--- What you are asked to do ---
Transcribe verbatim every line from the line containing "Instruction: Click the back" to the end of the entries, including both endpoints. Output nothing beyond those lines.

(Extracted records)
>>
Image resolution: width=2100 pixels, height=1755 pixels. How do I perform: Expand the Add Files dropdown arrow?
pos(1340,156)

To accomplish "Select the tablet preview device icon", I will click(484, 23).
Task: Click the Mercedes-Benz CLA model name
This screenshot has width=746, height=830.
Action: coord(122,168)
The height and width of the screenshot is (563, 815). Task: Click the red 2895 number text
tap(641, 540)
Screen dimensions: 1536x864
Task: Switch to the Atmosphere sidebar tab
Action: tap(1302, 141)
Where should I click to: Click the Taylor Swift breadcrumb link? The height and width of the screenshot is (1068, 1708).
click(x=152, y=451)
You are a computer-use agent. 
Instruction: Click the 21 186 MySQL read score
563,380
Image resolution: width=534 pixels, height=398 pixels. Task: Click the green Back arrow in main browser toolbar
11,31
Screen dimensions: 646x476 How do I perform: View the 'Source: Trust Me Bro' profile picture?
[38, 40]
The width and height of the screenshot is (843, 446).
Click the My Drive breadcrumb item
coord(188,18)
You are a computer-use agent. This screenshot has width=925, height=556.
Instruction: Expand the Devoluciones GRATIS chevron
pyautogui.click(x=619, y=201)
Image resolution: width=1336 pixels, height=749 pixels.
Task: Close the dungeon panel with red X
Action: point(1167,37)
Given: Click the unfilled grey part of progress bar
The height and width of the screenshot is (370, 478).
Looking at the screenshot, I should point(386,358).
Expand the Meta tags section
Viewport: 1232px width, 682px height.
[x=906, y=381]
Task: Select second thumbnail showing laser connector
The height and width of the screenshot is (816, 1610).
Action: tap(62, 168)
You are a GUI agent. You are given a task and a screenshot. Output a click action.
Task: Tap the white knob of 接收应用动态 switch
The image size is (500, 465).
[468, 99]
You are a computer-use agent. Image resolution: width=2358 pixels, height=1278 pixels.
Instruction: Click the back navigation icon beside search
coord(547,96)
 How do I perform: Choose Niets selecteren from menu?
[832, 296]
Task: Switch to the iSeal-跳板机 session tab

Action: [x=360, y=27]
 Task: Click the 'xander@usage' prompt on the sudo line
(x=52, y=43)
<<
--- Exercise response ---
Instruction: Click the back navigation icon beside search
coord(547,96)
 How do I perform: Choose Niets selecteren from menu?
[832, 296]
Task: Switch to the iSeal-跳板机 session tab

Action: [x=360, y=27]
 Task: Click the 'xander@usage' prompt on the sudo line
(x=52, y=43)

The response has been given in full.